Sfan briefly glanced at a phone sitting on his desk. He picked it up, glancing at the screen for a moment, and typed a brief message into it, then set it down.

“I have two choices for you. My judiciary committee has knowledge that you have contacts engaged in similar criminal acts as the ones you have committed. The first choice lets you walk free, but only if you assist us in identifying and prosecuting your acquaintances within the Stan Yera. Charges will be dropped, and you will be placed into a protection program and moved elsewhere in the nation, or to a friendly nation.

“The second choice is that you face justice. I do not think it will go well for you, especially with the evidence we have collected.”

The prisoner remained silent. Another glance at the phone, another response. Several minutes pass by. Sfan spoke, “I suppose you’re not ready to answer. I suppose are meeting has reached its conclusion then.”

The guards came in and escorted the prisoner out. They walked back down the labyrinthine corridors for several minutes. They reached a set of double doors, and the prisoner suddenly realized they had not walked the same course they had from his cell. He was moved inside, and the doors swung shut. The guard with the shotgun remained outside, and only the guard with the pistol stood in the room with him. The room was featureless, save for a drain. The man had a sudden realization.

Then he was forced to his knees. A cold metal cylinder pressed into the base of his skull. A flash of light and a shot of pain. Then darkness.


Official News Broadcast of the Stan Yera

“Today marks the fifth year since the moratorium placed on the death penalty by Federal Premier K’ter in the Stan Yera. The last prisoner on death row received a commutation of his sentence in the summer of the previous year, and experts in law expect that the death penalty be officially abolished by the Premier within the next three to five years.”

“In other news, one of the biggest busts on anti-government ringleaders and hackers in recent years was carried out three days ago. It marks a major step towards stamping out the last of the non-cooperative factions left over from the civil war, which ended twenty five years prior.”

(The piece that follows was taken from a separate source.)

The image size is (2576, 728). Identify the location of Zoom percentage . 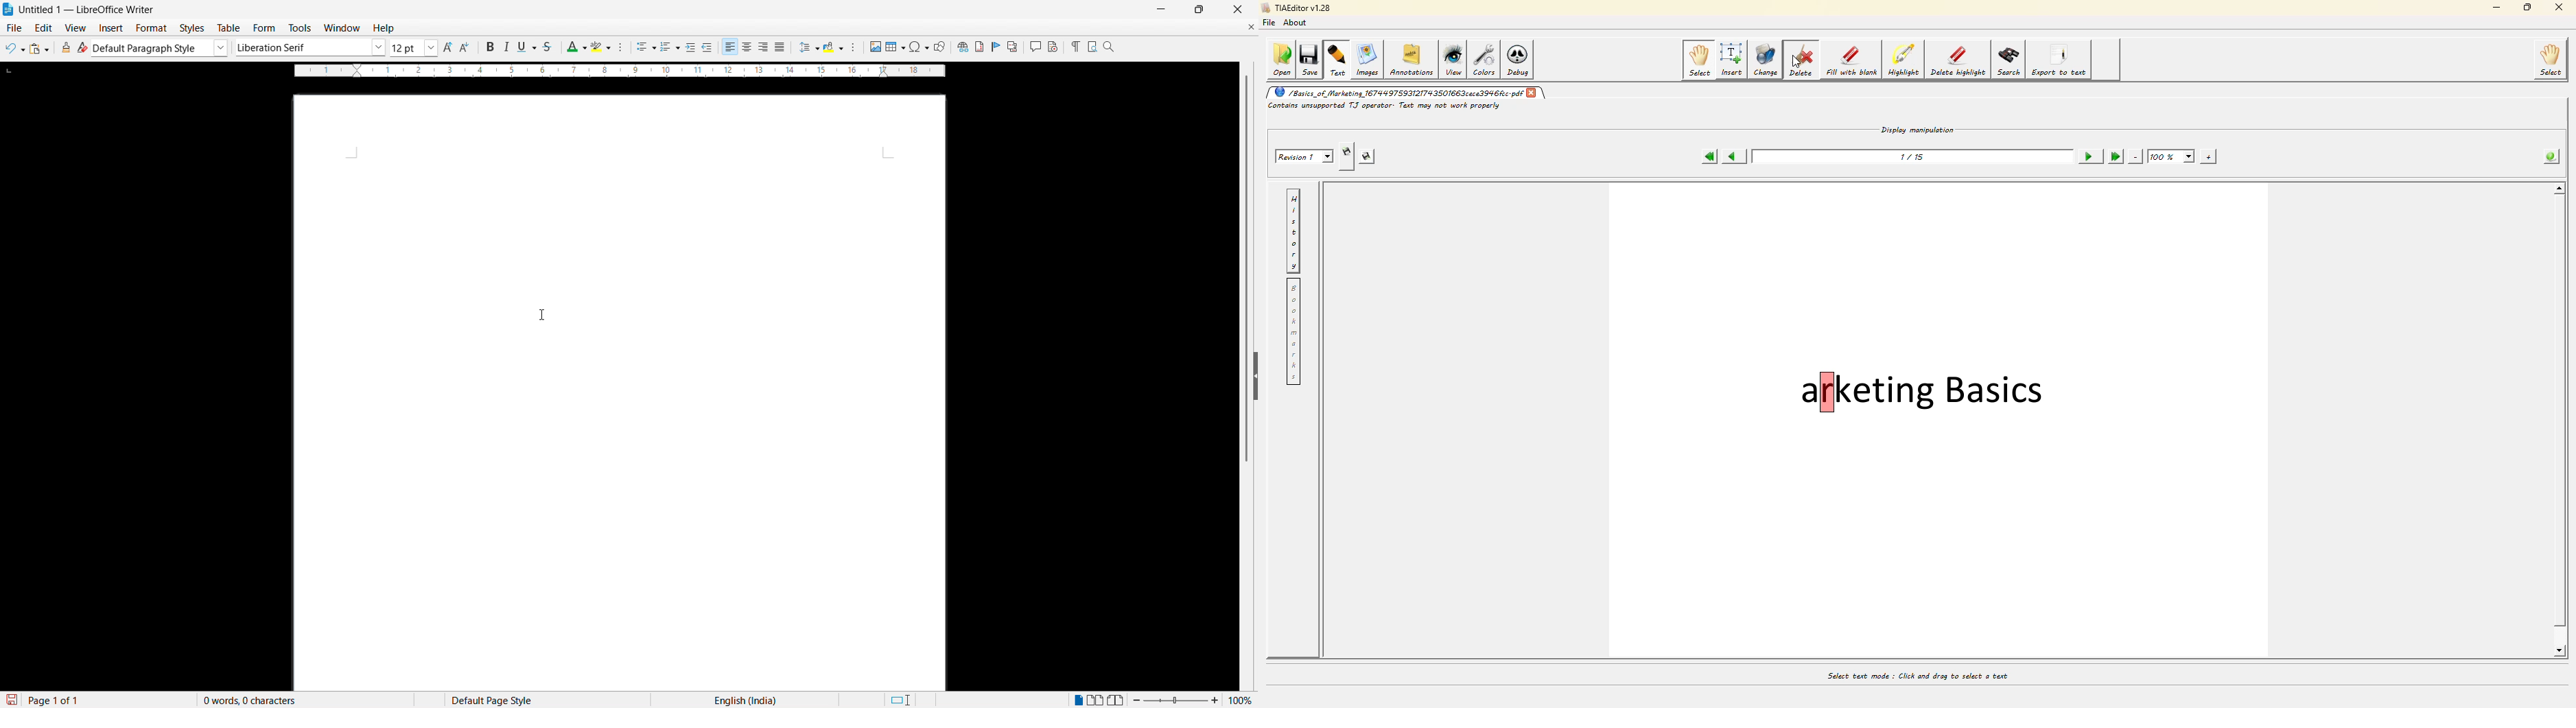
(1243, 699).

(OOC Note: the forum change apparently deleted the entire post so this is a reupload.)
[1]Federal Premier Sfan K'ter has been accused by multiple detractors of retaining extralegal squads of soldiers and/or police to hunt down dissenters, termed Sfan's dogs, or Sfan's hounds
[2]A port city in the central region of the main island of the Stan Yera, and the nation's information and technology hub.
[3]The southernmost of the three large lakes in the Stan Yera's central island
[4]A derogatory term in Yeran translating to roughly "southerner" or "outsider". Implies that the person in question is not a true Yeran and is opposed to the country as a whole or is immoral and untrustworthy.